§ Exercise goal: Format the data below as a numbered list, omitting any blank lines.
═════ Data rows
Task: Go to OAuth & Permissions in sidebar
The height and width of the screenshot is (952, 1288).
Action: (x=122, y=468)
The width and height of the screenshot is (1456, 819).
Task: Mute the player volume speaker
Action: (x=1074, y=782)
══════════
§ The reply:
1. Task: Go to OAuth & Permissions in sidebar
2. The height and width of the screenshot is (952, 1288).
3. Action: (x=122, y=468)
4. The width and height of the screenshot is (1456, 819).
5. Task: Mute the player volume speaker
6. Action: (x=1074, y=782)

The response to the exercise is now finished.